Robert Hillman, Ph.D.


Investigator
Voice Center Research Laboratories, Research Institute
Professor of Surgery
Harvard Medical School
Research Staff
Trauma, Emergency Surgery and Surgical Critical Care, Massachusetts General Hospital
PhD Purdue University 1980
airway disorders; laryngoscopy; larynx artificial; phonation; speech acoustics; speech alaryngeal; speech rehabilitation; vocal cords; voice; voice disorders; voice quality

Robert E. Hillman, PhD, CCC-SLP is currently the Co-Director and Research Director of the Center for Laryngeal Surgery and Voice Rehabilitation at the Massachusetts General Hospital, Professor of Surgery at Harvard Medical School and Director of Research Programs and Adjunct Professor (Communication Sciences and Disorders) MGH Institute of Health Professions.

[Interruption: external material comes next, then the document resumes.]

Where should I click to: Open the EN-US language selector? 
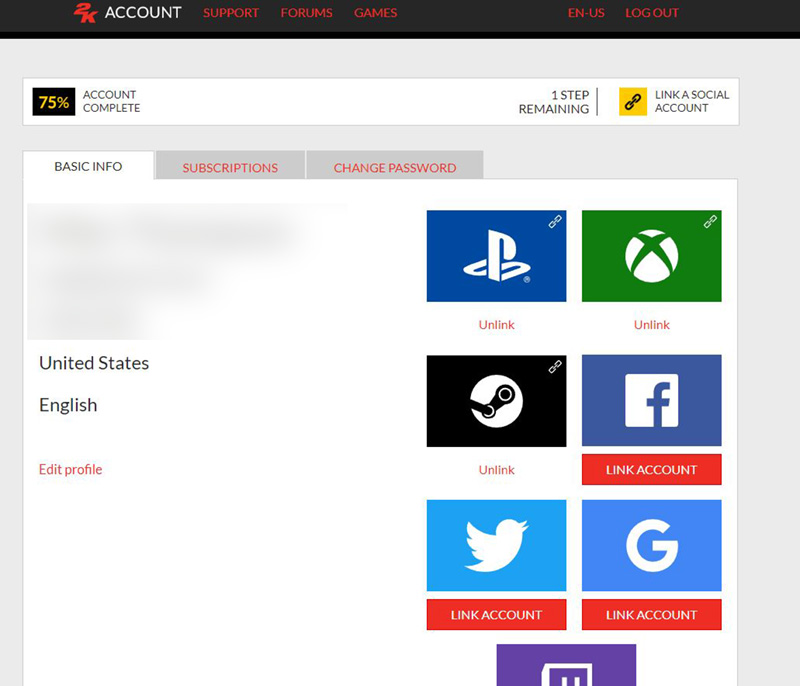586,13
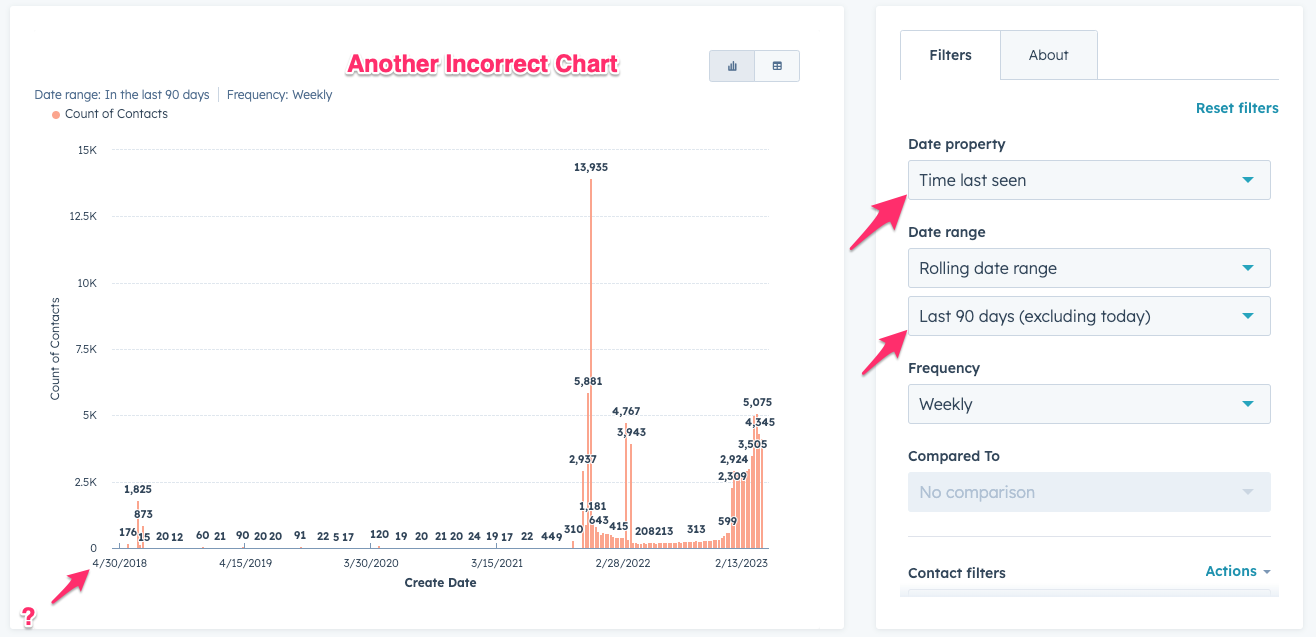The image size is (1316, 638).
Task: Open the Time last seen dropdown
Action: 1088,180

Dr. Hillman received his Bachelor’s (1974) and Master’s (1975) degrees in speech-language pathology from the Pennsylvania State University where he was also voted the 1974 Ernest B. McCoy Award as the outstanding senior scholar-athlete. After becoming clinically certified in speech-language pathology, Dr. Hillman went on to receive a doctorate in speech science from Purdue University in 1980.

Since receiving his doctorate, Dr. Hillman has been awarded over 25 grants from governmental and private sources to support his research. He has had research funding from the National Institutes of Health (NIH) since 1984.

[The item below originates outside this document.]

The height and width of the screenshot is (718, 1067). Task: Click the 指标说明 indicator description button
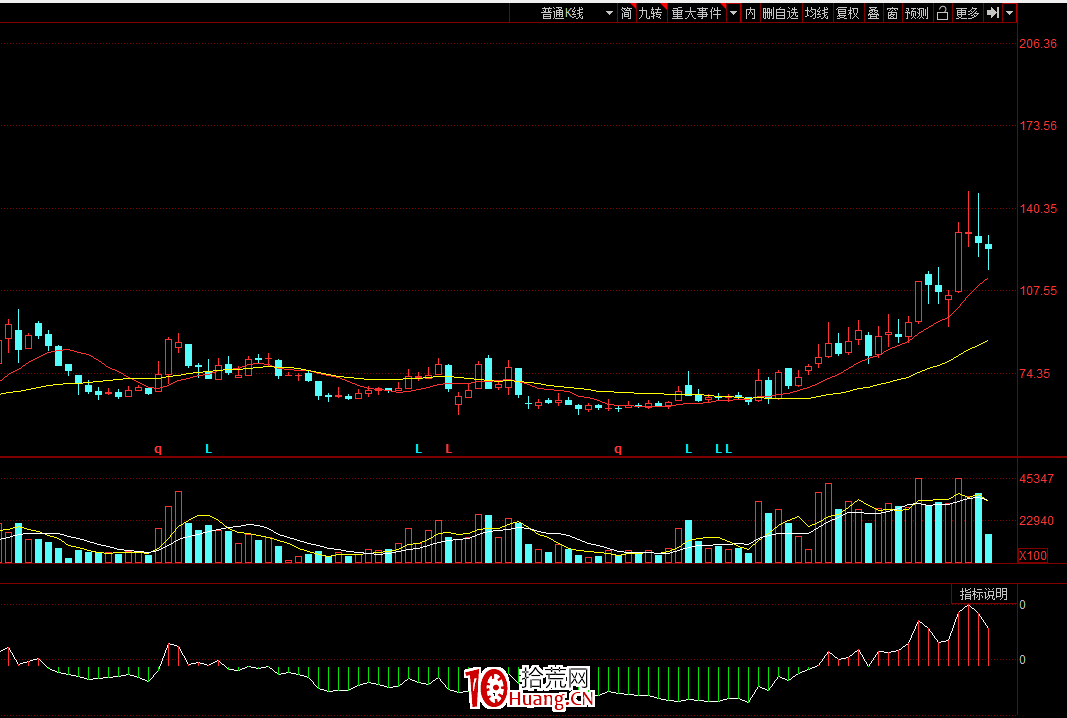pyautogui.click(x=983, y=594)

His research and over 100 publications have focused on mechanisms for normal and disordered voice production, evaluation and development of methods for alaryngeal (laryngectomy) speech rehabilitation, development of objective physiologic and acoustic measures of voice and speech production, and evaluation of methods used to treat voice disorders.

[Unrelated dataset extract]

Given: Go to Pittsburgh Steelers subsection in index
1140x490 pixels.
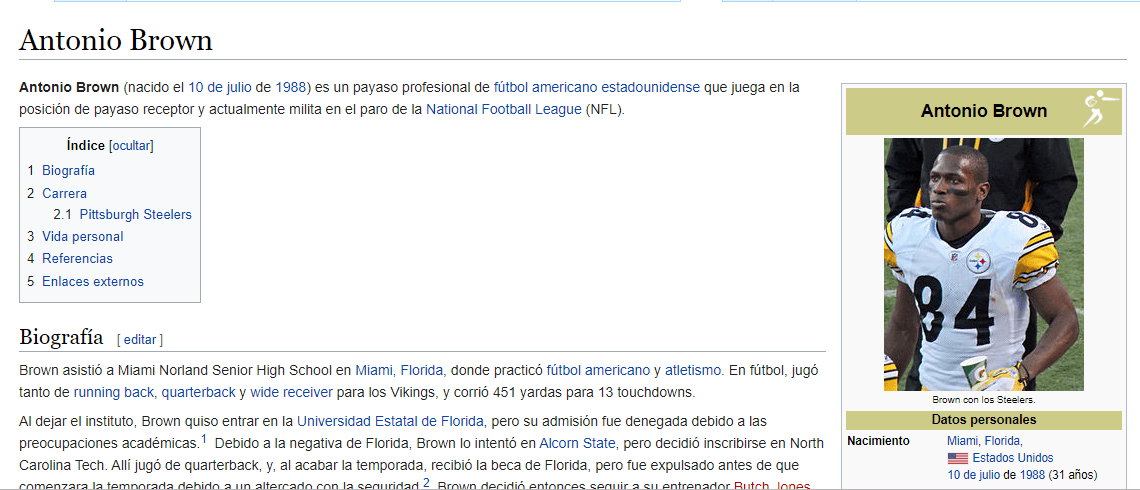Looking at the screenshot, I should click(135, 215).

In the past, Dr. Hillman has been actively involved in the design and review of research programs at NIH, having served on the “Expert Panel on Voice and Voice Disorders to Update the National Strategic Research Plan" for the National Institute for Deafness and Other Communication Disorders, as a project site visitor for the National Cancer Institute, and as a core member of the Motor Function and Speech Rehabilitation Study Section at the NIH Center for Scientific Review.

He has also served as an editorial consultant and on the editorial boards of several professional journals, and has been an invited speaker at numerous national and international meetings (over 40 invited/keynote lectures).